▶ **TEXTE À LIRE**
CITYTRIP : São Paulo – Brésil

Publié le 19 septembre 2019 par Misteremma @misteremma

Il est 4h42 lorsque mon avion Latam Airlines atterrit avec une heure d'avance sur le tarmac de l'aéroport de São Paulo (Brésil).

Je viens d'Orlando, ville aseptisée par la baguette magique de Mickey où les habitant.e.s vivent leur vie de Desperate Housewifes dans des " community ". Tout est propre, rangé, coloré, poli. Imaginez le coup de poing en arrivant dans une des villes les plus populeuses du monde.

Mes amis m'avaient prévenu : c'est une ville dangereuse ! " Ne sors pas ton téléphone en rue, tu vas te le faire piquer ! " . La parano m'envahit.

Mes amis m'avait également parlé des nombreuses institutions culturelles et de la riche tradition architecturale : " tu vas voir, toi qui aime l'architecture, cette ville est dingu e ". Sur le trajet de l'aéroport jusqu'à la rue Frei Caneca où se situe mon hôtel, je n'ai vu qu'un amoncellement de bâtiments plus laids les uns que les autres. La ville est plutôt sale et grouillante. Un embouteillage incessant nous accompagne sur le parcours. Depuis la vitre de mon Uber, la ville n'a pas l'air plus dangereux que Paris. Les gens sont là à l'arrêt de bus, ils marchent dans la rue, ils prennent le métro, ils semblent vivre normalement. Dans cette masse de gens bigarrés, il y a de nombreux SDF qui dorment dans la rue comme partout ailleurs. enfin presque... car ici, il y a comme un " + trash " qu'ailleurs. A moitié nus et sales, les pauvres errent dans la rue en faisant les poubelles et en mendiant. Vous buvez un apérol Spritz à la terrasse d'un café bobo et juste derrière votre chaise dort un type dans un sac poubelle. Personne ne s'en étonne. C'est le quotidien normal des mondes qui se croisent dans la mégalopole.

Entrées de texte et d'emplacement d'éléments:
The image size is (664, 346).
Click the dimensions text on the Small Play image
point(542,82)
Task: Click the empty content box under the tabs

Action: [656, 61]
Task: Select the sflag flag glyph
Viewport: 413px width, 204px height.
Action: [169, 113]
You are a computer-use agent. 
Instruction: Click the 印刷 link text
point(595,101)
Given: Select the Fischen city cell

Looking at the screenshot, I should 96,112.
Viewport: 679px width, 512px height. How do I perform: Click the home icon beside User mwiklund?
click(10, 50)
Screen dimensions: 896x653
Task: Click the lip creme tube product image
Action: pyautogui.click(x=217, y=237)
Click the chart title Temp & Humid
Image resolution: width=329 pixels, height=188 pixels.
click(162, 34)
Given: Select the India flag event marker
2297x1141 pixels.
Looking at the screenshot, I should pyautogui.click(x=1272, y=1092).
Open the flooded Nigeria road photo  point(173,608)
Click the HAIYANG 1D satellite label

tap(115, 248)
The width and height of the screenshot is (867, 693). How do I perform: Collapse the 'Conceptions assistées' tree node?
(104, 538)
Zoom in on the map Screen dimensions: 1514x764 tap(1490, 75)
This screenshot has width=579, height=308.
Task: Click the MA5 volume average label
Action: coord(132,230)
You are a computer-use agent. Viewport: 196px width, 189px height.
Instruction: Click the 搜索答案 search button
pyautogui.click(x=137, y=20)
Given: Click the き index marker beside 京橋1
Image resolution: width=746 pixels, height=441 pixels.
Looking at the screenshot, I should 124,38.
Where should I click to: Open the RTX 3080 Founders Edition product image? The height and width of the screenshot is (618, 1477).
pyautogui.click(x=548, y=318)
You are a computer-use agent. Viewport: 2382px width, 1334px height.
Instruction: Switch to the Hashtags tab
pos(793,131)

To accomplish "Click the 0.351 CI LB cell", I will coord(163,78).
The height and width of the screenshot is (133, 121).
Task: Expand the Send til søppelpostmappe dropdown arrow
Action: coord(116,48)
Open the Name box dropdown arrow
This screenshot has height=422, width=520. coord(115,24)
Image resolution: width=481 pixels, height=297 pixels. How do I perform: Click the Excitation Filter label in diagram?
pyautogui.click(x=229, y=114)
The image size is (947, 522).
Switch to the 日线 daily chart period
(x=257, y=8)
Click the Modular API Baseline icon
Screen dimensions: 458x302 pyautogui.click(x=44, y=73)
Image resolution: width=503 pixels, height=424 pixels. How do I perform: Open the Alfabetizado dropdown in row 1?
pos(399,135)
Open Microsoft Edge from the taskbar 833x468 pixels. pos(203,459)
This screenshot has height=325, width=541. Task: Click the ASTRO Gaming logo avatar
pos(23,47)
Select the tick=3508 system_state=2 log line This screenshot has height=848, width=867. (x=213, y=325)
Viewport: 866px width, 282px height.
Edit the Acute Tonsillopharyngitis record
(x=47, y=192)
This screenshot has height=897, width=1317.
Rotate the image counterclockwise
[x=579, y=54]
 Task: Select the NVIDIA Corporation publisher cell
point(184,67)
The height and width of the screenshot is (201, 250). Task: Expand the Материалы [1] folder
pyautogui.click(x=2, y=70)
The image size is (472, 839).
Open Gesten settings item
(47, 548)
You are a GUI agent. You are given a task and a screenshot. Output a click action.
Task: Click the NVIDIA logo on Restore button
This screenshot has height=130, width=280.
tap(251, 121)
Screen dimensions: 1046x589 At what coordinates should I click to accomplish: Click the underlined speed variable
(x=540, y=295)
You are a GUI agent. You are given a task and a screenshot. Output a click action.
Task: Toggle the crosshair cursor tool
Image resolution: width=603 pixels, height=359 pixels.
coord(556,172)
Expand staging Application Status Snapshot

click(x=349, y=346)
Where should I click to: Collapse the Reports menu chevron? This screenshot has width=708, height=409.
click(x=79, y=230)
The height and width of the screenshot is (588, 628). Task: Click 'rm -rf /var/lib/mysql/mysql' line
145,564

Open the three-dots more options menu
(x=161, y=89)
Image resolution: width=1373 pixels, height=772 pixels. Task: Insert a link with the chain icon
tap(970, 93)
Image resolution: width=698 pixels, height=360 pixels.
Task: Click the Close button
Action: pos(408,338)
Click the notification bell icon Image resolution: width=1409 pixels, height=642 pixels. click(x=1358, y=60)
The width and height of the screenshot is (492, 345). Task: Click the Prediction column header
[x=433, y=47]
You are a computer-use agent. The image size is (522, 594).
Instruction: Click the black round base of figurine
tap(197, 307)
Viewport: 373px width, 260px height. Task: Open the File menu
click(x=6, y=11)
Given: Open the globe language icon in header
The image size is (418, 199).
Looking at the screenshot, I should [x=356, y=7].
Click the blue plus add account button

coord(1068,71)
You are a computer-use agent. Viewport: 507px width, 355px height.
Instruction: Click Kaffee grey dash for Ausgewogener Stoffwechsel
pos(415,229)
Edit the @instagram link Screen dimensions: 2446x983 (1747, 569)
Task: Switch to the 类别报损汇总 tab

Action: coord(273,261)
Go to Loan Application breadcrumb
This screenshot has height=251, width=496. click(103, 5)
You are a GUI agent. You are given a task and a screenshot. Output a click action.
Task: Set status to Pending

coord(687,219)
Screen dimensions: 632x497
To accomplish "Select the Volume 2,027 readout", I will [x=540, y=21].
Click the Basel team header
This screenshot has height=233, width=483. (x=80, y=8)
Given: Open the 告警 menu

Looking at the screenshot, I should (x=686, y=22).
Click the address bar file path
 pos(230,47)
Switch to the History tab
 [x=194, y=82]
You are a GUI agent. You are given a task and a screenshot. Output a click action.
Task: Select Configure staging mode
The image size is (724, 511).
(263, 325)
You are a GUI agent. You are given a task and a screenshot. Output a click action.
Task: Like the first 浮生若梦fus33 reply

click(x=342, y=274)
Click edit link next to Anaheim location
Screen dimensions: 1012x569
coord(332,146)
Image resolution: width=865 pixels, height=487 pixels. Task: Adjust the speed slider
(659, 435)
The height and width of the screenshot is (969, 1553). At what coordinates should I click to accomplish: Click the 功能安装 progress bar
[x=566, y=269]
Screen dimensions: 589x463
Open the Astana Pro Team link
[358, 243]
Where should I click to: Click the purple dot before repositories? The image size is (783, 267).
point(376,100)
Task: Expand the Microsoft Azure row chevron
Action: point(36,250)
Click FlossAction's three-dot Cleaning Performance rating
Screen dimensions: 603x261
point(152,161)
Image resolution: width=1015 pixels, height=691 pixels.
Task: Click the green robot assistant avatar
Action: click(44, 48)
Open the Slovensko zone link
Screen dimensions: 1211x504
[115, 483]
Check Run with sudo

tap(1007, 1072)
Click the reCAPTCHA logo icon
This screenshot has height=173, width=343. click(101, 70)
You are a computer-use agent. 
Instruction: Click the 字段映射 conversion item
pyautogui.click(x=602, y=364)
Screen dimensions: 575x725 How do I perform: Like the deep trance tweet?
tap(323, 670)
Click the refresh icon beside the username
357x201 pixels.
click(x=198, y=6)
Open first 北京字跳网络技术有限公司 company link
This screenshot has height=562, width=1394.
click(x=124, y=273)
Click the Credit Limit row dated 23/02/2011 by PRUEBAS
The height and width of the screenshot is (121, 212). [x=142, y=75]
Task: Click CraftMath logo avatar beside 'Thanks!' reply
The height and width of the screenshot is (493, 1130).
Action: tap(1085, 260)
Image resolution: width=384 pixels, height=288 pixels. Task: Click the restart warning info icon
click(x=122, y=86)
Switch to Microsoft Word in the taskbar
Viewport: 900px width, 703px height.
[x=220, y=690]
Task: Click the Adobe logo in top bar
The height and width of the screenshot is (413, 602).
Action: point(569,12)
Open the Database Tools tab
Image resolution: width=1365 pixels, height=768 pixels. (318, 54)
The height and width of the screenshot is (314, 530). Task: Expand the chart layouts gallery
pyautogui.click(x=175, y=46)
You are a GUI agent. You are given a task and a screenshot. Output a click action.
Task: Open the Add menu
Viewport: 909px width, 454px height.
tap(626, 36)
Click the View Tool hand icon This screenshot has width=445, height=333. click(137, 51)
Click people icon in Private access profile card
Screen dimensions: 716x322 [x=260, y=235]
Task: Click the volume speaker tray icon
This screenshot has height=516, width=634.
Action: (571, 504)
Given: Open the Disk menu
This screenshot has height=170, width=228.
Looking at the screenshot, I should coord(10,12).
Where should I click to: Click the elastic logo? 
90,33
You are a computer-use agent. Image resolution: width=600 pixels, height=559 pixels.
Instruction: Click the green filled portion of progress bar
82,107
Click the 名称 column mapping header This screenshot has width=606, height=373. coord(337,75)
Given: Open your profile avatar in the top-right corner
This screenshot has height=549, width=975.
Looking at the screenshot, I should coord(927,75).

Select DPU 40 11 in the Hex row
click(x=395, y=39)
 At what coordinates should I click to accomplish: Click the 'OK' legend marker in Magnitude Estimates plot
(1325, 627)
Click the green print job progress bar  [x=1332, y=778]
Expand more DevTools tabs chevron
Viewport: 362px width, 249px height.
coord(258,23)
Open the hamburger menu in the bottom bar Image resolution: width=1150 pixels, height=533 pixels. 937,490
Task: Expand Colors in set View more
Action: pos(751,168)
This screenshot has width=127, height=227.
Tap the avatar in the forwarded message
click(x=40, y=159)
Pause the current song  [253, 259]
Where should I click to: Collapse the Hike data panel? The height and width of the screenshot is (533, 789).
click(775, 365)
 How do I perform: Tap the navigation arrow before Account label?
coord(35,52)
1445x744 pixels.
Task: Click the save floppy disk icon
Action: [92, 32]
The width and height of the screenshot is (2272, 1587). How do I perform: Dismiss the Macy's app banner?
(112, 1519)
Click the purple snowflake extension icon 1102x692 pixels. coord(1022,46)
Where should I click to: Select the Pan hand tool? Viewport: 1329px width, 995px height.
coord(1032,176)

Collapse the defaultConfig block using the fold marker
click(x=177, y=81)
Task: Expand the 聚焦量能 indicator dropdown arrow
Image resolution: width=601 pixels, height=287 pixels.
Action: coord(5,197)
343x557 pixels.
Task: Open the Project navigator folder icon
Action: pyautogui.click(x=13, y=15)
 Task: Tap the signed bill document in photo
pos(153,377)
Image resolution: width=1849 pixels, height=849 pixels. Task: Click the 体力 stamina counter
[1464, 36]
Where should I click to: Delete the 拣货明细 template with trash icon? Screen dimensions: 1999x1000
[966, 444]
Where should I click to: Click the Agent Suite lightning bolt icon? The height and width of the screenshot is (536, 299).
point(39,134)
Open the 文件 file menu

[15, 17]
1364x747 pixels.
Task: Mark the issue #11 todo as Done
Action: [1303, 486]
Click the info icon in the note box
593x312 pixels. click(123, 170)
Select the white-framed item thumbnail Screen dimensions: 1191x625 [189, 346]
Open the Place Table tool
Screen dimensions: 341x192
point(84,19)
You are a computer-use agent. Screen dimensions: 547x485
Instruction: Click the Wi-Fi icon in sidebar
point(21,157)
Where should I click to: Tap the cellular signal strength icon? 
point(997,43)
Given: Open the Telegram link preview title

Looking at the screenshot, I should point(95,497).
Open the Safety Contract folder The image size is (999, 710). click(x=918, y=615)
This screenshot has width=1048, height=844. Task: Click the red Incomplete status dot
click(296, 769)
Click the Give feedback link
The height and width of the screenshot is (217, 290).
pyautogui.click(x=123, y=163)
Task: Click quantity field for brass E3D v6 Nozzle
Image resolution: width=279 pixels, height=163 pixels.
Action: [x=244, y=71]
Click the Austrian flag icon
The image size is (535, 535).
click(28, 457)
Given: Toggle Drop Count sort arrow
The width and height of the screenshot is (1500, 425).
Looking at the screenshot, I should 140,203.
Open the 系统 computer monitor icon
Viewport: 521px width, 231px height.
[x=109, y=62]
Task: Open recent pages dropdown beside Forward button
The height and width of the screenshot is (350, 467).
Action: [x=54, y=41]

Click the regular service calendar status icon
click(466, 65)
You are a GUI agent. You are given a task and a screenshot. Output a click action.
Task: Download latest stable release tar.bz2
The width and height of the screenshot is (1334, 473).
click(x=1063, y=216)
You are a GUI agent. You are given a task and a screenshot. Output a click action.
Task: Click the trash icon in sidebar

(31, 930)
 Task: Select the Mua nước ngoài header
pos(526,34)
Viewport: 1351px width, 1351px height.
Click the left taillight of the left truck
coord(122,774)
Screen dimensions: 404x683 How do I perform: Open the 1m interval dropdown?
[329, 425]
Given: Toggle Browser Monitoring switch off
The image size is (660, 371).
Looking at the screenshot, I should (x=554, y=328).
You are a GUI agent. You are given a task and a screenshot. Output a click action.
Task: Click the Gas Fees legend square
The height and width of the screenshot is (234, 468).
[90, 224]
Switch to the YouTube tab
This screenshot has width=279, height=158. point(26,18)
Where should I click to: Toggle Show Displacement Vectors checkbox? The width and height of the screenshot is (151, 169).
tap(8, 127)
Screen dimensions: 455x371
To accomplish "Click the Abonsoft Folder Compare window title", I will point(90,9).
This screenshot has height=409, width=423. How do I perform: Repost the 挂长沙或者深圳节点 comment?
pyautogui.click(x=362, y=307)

▶ **CONSIGNES**
A. Réduisez en une liste à puces le paragraphe du billet sur São Paulo qui commence par « Mes amis m'avait également parlé », en gardant ses faits principaux.
B. Reproduisez à l'identique le passage du billet sur São Paulo qui commence par « Publié le 19 » et se poursuit jusqu'à « La parano m'envahit. ».
Les données ne servent pas pour ce travail.

▶ **RÉPONSES**
A.
- Des amis avaient vanté les nombreuses institutions culturelles et la riche tradition architecturale de la ville.
- Sur le trajet de l'aéroport à l'hôtel, rue Frei Caneca, on ne voit qu'un amoncellement de bâtiments laids.
- La ville paraît plutôt sale et grouillante, avec un embouteillage incessant.
- Vue depuis un Uber, elle ne semble pas plus dangereuse que Paris, et les gens y vivent normalement.
- De nombreux SDF dorment dans la rue. À moitié nus et sales, ils errent en faisant les poubelles et en mendiant.
- Un homme peut dormir dans un sac poubelle juste derrière la terrasse d'un café, sans que personne s'en étonne : c'est le quotidien de la mégalopole.

B.
Publié le 19 septembre 2019 par Misteremma @misteremma

Il est 4h42 lorsque mon avion Latam Airlines atterrit avec une heure d'avance sur le tarmac de l'aéroport de São Paulo (Brésil).

Je viens d'Orlando, ville aseptisée par la baguette magique de Mickey où les habitant.e.s vivent leur vie de Desperate Housewifes dans des " community ". Tout est propre, rangé, coloré, poli. Imaginez le coup de poing en arrivant dans une des villes les plus populeuses du monde.

Mes amis m'avaient prévenu : c'est une ville dangereuse ! " Ne sors pas ton téléphone en rue, tu vas te le faire piquer ! " . La parano m'envahit.